How do you calculate the concentration of iodate ions in a saturated solution of lead (II) iodate, #Pb(IO_3)_2#? The #K_(sp) = 2.6 xx 10^(-13)#?

1 Answer
Jun 30, 2017

#["IO"_3^(-)] = 8.0 * 10^(-5)# #"M"#

Explanation:

The idea here is that lead(II) iodate is considered insoluble in water, so right from the start, you should expect to find a very low concentration of iodate anions, #"IO"_3^(-)#, in a saturated solution of lead(II) iodate.

The dissociation equilibrium that describes the dissociation of lead(II) iodate looks like this

#"Pb"("IO"_ 3)_ (2(s)) rightleftharpoons "Pb"_ ((aq))^(2+) + color(red)(2)"IO"_ (3(aq))^(-)#

Notice that every mole of lead(II) iodate that dissociates produces #1# mole of lead(II) cations and #color(red)(2)# moles of iodate anions in solution.

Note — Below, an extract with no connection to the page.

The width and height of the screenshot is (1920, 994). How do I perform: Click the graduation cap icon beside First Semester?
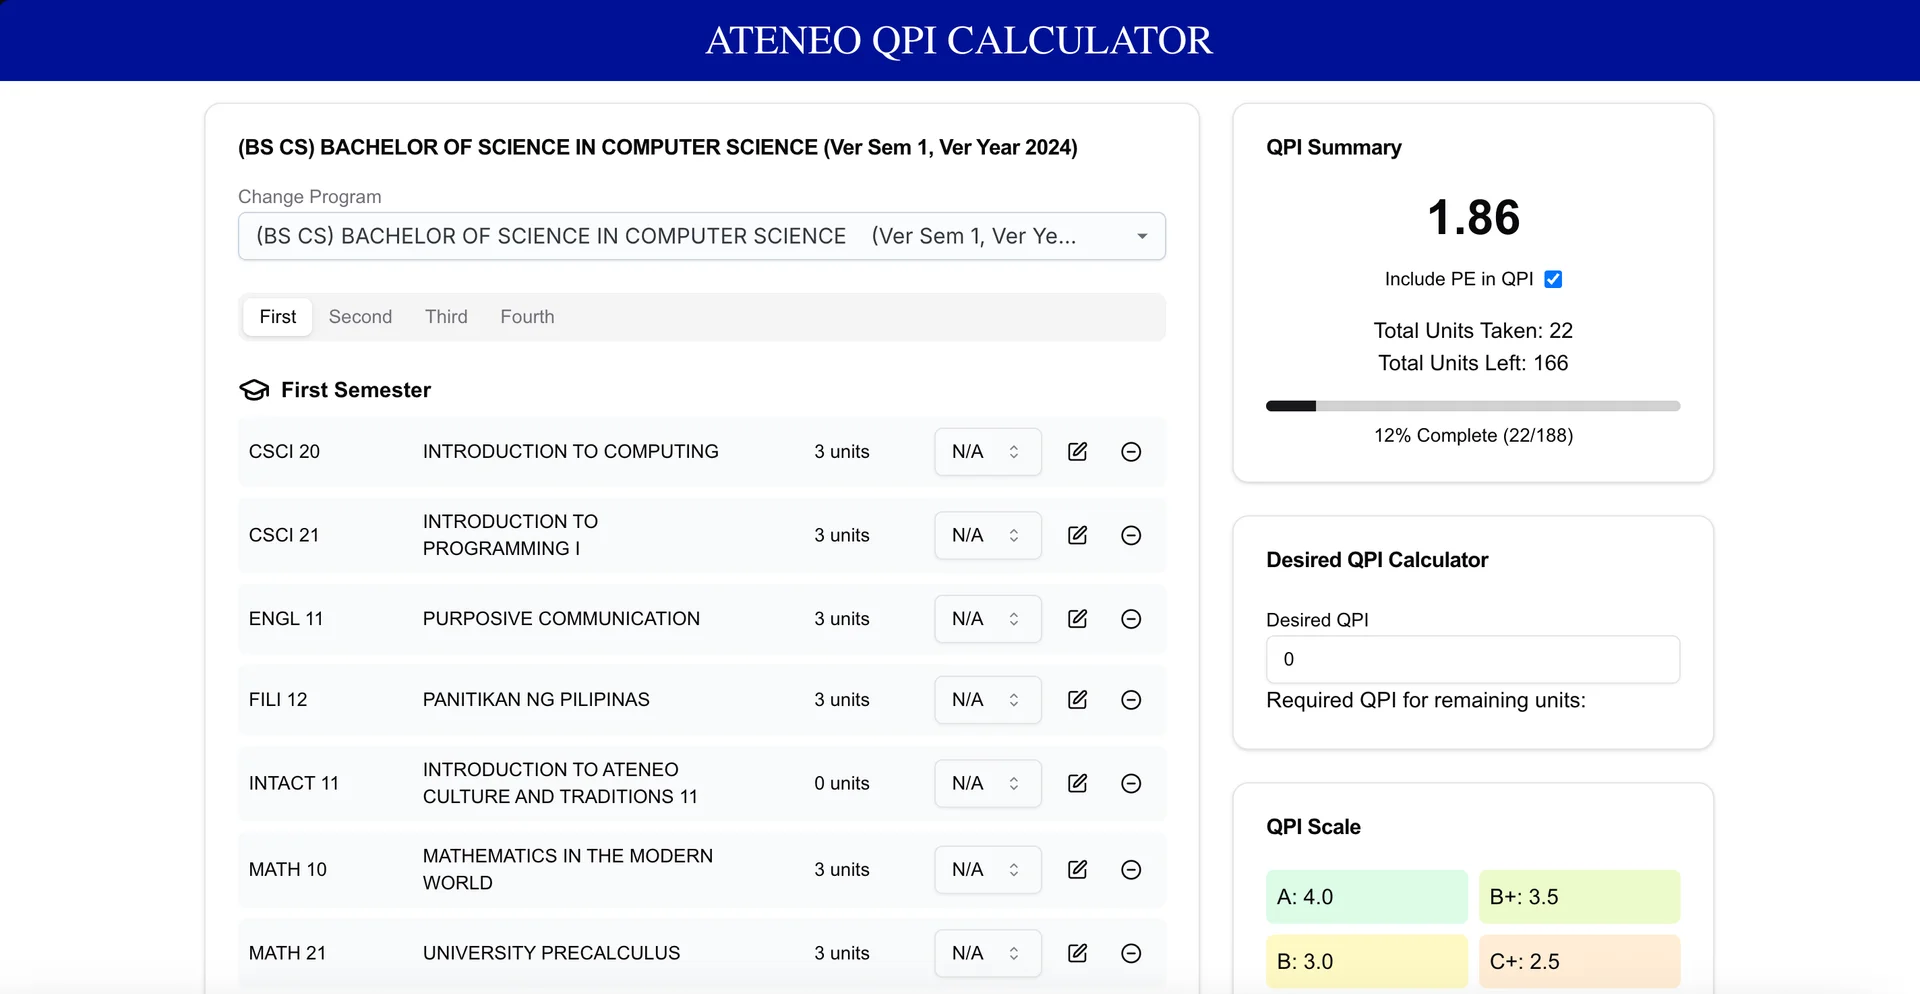tap(253, 390)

This means that, at equilibrium, a saturated solution of lead(II) iodate will have

#["IO"_3^(-)] = color(red)(2) * ["Pb"^(2+)]#

Now, the solubility product constant for this dissociation equilibrium looks like this

#K_(sp) = ["Pb"^(2+)] * ["IO"_3^(-)]^color(red)(2)#

If you take #s# to be the concentration of lead(II) cations in the solution, i.e. the molar solubility of the salt, you can say that you have

#K_(sp) = s * (color(red)(2)s)^color(red)(2)#

which is equivalent to

#2.6 * 10^(-13) = 4s^3#

Rearrange to solve for #s#

#s = root(3)( (2.6 * 10^(-13))/4) = 4.02 * 10^(-5)#

This means that a saturated solution of lead(II) iodate will have

#["Pb"^(2+)] = 4.02 * 10^(-5)# #"M"#

and

#["IO"_3^(-)] = color(red)(2) * 4.02 * 10^(-5)color(white)(.)"M" = color(darkgreen)(ul(color(black)(8.0 * 10^(-5)color(white)(.)"M")))#

I'll leave the answer rounded to two sig figs.